TUGAS LATIHAN |
**1.** Tuliskan ulang bagian teks tentang nusyrah di bawah ini secara persis, antara "Dalil Kedua : Nusyrah" dan "penyihir adalah kekufuran.", termasuk kedua batas itu.
**2.** Menurut teks tentang nusyrah, apa jawaban Rasulullah ketika beliau ditanya mengenai nusyrah?

TEKS BACAAN |

----

Khilaf-khilaf yang terjadi di kalangan para ulama tentang Nusyrah
- Khilaf ulama tentang nusyrah menggunakan sihir.
Sebagaimana telah kita sebutkan sebelumnya bahwa nusyrah dengan menggunakan sihir, terdapat dua pendapat.
- Pendapat Pertama : Hukumnya Haram
Dalil yang dibawakan oleh para ulama yang mengatakan bahwa nusyrah dengan sihir adalah haram, di antaranya adalah,
Dalil Pertama : Hadits Nabi Shallallahu ‘alaihi wa sallam,
سُئِلَ رَسُولُ اللَّهِ صَلَّى اللهُ عَلَيْهِ وَسَلَّمَ عَنِ النُّشْرَةِ فَقَالَ: هُوَ مِنْ عَمَلِ الشَّيْطَانِ
“Rasulullah Shallallahu ‘alaihi wa sallam pernah ditanya mengenai nusyrah, kemudian beliau menjawab: ‘Itu termasuk perbuatan setan’.”([17])
Dalam hadits ini, Nabi Shallallahu ‘alaihi wa sallam tidak memperinci tentang nusyrah, akan tetapi yang dimaksud oleh Nabi Shallallahu ‘alaihi wa sallam adalah nusyrah yang ma’ruf dikerjakan yaitu dengan sihir. Sehingga hadits ini menunjukkan bahwa Nabi Shallallahu ‘alaihi wa sallam mengharamkan secara mutlak.
Dalil Kedua : Nusyrah melazimkan beberapa hal yaitu,
Pertama, mendatangi dukun atau penyihir.
Kedua, melazimkan untuk membenarkan perkataan dukun atau penyihir. Dan sebagaimana telah kita sebutkan pada bab sebelumnya bahwa membenarkan perkataan dukun atau penyihir adalah kekufuran.
Ketiga, merupakan bentuk berobat yang haram. Padahal Nabi Shallallahu ‘alaihi wa sallam telah bersabda,
إِنَّ اللَّهَ أَنْزَلَ الدَّاءَ وَالدَّوَاءَ، وَجَعَلَ لِكُلِّ دَاءٍ دَوَاءً فَتَدَاوَوْا وَلَا تَدَاوَوْا بِحَرَامٍ
“Sesungguhnya Allah telah menurunkan penyakit dan obat, dan menjadikan bagi setiap penyakit terdapat obatnya, maka berobatlah dan jangan berobat dengan sesuatu yang haram.”([18])

----

DATA HASIL EKSTRAKSI |
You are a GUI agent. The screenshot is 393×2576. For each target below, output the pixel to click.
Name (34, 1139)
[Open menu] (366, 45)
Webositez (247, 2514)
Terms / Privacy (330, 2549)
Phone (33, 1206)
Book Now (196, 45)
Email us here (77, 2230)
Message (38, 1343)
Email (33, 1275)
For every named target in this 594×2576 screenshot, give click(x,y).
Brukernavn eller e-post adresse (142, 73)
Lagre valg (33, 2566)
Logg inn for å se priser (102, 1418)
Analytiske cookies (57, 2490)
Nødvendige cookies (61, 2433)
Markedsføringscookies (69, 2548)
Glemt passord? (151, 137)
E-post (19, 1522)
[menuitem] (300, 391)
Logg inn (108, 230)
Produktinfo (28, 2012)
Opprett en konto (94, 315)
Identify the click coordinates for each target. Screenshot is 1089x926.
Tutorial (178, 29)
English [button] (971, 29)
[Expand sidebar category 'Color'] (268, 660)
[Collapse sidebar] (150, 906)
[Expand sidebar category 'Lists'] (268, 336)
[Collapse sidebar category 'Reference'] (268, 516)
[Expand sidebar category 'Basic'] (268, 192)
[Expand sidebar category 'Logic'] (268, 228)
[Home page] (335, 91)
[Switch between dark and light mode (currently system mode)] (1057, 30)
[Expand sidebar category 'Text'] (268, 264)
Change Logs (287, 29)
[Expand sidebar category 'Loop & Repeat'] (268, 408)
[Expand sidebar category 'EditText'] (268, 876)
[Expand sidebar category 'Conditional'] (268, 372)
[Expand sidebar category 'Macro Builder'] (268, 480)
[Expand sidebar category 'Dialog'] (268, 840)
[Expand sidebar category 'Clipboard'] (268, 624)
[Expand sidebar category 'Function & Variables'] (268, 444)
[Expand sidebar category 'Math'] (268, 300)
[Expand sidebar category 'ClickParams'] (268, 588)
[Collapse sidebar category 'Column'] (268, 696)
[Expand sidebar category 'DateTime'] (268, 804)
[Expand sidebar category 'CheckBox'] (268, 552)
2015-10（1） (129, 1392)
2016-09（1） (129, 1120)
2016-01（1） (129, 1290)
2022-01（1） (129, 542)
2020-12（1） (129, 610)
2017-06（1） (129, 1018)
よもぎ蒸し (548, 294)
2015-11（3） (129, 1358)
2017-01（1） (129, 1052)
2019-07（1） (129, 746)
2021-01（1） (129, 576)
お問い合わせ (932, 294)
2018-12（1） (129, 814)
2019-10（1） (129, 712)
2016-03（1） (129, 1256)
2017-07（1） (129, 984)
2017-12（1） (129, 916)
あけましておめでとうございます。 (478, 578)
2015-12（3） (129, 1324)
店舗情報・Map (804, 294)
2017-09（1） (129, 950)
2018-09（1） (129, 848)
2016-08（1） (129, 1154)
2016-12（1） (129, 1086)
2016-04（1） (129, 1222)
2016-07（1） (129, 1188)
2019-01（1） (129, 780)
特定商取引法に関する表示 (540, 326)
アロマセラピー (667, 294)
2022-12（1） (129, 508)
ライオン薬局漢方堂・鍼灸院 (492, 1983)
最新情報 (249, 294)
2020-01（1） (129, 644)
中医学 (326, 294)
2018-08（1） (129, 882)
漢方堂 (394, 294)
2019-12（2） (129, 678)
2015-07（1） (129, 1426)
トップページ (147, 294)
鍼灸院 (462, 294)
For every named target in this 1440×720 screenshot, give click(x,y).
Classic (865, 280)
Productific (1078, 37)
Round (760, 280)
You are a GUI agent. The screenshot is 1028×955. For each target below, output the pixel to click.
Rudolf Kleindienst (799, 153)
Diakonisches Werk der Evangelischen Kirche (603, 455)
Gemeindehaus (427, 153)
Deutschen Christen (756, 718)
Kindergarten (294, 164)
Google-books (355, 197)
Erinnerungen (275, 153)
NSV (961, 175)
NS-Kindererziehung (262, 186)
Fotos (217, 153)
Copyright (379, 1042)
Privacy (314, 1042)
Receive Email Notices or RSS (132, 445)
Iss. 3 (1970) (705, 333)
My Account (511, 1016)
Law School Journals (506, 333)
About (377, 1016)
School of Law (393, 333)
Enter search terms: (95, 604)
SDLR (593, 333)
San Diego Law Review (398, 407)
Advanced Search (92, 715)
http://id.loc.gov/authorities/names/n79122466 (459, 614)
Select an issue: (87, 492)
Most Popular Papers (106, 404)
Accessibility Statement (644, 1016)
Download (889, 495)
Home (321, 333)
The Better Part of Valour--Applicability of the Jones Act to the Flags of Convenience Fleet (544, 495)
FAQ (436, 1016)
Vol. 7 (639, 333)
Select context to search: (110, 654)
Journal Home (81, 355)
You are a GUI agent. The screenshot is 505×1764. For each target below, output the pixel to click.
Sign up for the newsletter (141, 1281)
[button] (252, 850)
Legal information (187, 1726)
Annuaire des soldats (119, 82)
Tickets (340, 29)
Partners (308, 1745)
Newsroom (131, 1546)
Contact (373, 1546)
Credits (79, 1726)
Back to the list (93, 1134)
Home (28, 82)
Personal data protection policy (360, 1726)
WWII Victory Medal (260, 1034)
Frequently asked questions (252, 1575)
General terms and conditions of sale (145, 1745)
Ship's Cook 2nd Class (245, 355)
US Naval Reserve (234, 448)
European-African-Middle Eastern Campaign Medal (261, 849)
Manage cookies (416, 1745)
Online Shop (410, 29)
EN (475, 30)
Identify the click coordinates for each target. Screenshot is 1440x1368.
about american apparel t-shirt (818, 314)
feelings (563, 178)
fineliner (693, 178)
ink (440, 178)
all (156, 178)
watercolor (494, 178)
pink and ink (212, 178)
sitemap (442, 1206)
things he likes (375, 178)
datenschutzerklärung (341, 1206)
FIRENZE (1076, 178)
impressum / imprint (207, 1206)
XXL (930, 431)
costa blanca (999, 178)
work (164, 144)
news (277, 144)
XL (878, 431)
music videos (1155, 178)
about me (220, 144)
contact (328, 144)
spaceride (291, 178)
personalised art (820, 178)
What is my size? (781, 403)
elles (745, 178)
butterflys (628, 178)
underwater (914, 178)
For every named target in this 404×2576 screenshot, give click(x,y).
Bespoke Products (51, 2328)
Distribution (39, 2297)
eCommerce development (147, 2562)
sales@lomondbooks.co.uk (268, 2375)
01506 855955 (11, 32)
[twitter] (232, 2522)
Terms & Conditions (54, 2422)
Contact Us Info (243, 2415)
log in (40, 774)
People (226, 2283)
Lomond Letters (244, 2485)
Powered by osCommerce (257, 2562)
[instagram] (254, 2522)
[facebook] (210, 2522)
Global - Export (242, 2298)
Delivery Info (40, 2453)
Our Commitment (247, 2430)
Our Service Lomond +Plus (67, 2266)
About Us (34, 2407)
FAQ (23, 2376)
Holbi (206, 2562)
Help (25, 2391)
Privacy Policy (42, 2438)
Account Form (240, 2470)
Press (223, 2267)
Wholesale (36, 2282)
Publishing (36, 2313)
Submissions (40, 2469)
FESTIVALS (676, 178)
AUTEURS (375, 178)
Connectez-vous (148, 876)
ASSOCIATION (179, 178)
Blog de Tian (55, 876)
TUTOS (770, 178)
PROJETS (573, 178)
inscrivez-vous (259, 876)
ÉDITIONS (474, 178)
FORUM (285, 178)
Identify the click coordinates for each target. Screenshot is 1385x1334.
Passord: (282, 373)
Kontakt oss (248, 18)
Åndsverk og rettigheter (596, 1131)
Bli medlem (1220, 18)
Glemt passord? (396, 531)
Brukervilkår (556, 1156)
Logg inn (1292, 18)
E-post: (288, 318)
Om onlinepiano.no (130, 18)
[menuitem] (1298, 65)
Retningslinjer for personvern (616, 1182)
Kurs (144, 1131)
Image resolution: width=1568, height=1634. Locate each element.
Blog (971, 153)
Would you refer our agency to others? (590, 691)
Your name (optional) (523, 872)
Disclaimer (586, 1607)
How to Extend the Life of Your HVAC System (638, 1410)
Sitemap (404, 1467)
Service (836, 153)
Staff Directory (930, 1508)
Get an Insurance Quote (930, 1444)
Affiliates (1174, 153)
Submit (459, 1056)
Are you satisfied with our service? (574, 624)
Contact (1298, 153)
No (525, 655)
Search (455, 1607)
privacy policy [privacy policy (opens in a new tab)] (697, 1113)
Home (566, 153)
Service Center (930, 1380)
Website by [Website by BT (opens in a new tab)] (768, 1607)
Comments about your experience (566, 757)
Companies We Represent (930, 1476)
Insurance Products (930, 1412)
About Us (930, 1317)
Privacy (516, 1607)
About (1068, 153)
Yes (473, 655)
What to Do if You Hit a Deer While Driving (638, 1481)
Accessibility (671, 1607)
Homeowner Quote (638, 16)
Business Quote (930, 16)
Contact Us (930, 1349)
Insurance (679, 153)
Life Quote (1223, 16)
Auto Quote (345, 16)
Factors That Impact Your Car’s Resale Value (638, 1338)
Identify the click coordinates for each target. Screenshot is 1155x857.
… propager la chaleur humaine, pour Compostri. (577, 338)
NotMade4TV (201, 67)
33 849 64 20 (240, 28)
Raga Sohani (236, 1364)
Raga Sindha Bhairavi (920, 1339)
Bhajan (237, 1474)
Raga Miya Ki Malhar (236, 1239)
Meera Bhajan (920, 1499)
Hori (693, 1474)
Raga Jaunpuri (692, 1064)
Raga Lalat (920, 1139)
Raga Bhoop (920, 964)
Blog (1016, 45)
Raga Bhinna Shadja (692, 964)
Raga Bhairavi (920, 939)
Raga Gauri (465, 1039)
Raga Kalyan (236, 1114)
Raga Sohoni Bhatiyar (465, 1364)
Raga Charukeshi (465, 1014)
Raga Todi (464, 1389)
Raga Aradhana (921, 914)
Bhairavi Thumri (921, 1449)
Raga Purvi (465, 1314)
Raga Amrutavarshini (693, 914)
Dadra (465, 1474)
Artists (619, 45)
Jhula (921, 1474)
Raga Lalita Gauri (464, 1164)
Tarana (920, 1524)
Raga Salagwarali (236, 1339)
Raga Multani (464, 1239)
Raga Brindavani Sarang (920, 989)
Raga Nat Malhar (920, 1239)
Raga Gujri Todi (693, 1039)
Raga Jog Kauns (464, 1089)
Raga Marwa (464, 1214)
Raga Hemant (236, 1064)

----

DAFTAR JAWABAN |
**1.**
Dalil Kedua : Nusyrah melazimkan beberapa hal yaitu,
Pertama, mendatangi dukun atau penyihir.
Kedua, melazimkan untuk membenarkan perkataan dukun atau penyihir. Dan sebagaimana telah kita sebutkan pada bab sebelumnya bahwa membenarkan perkataan dukun atau penyihir adalah kekufuran.

**2.** Beliau menjawab bahwa nusyrah termasuk perbuatan setan.